Turkish President, Recep Tayyip Erdogan, on Monday compared Israeli policies towards Palestinians as equivalent to the racist measures implemented under the apartheid system in South Africa.

He also cautioned the United States not to move its embassy from Tel Aviv to Jerusalem.

“Such a move is extremely wrong and such talk should be abandoned.

“What’s the difference between the present acts of the Israeli administration and the racist and discriminatory politics that were practised against black people in the past in America and until a short time ago in South Africa?” Erdogan said at an event in Istanbul focused on Jerusalem.
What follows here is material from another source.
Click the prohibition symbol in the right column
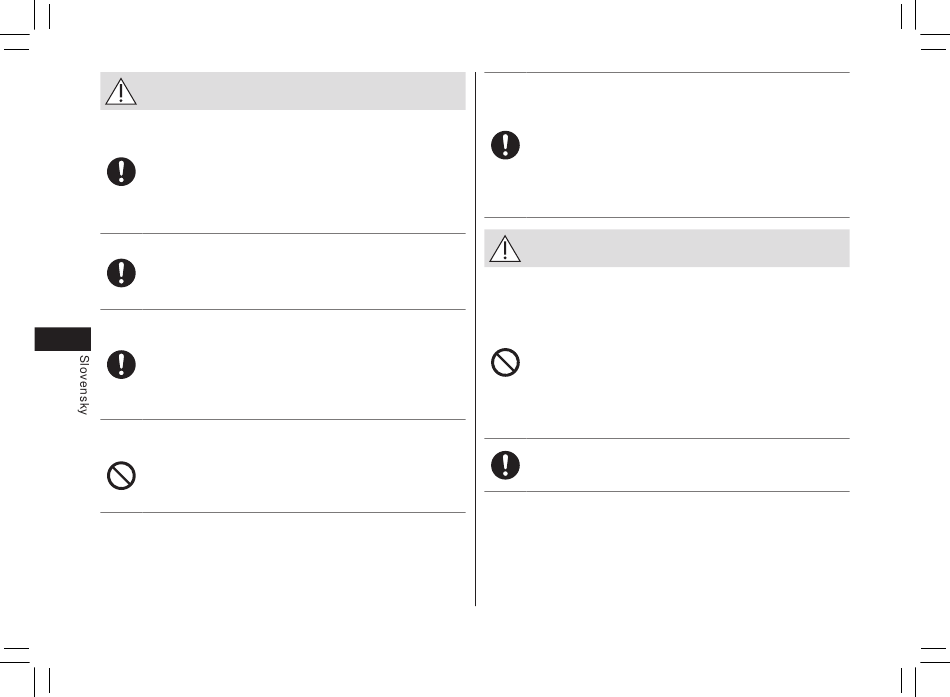 (x=505, y=362)
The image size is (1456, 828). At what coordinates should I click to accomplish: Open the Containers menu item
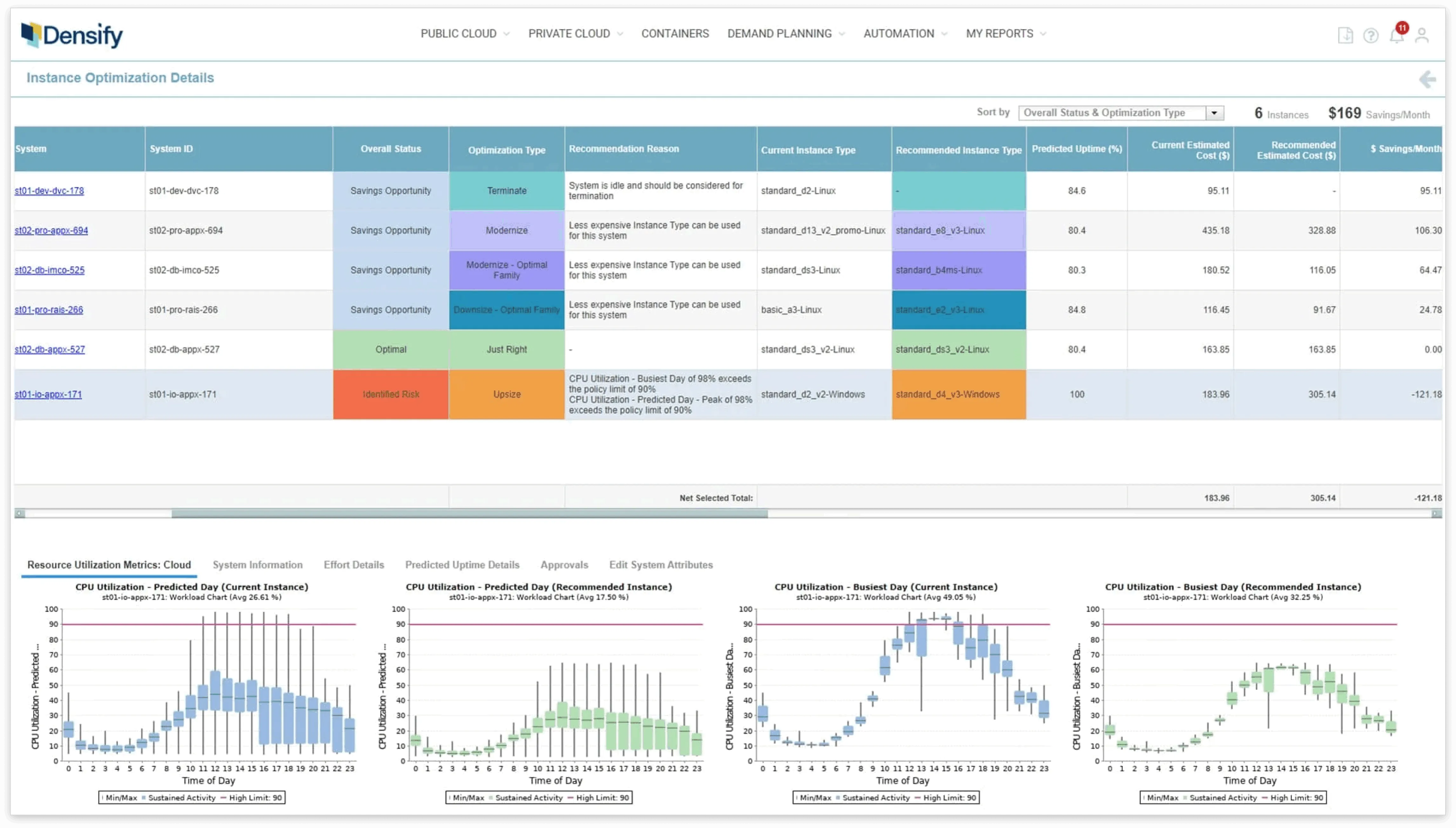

The U.S. President Donald Trump is set to meet with Erdogan this month in Washington.

The American president, who is expected to visit Israel, promised the embassy move during his campaign.

Trump met Palestinian President Mahmoud Abbas last week.

Erdogan, a conservative Islamic politician, also criticised Israel over a bill that is working its way through the Knesset, which would place restrictions on the Islamic call to prayer.

Israel and Turkey mutually posted ambassadors last year after more than six years of strife stemming from an Israeli naval raid on an aid flotilla to the Gaza Strip that left 10 Turkish citizens dead.

Erdogan has compared Israeli acts in the Gaza Strip to those of Adolf Hitler, the leader of Nazi Germany.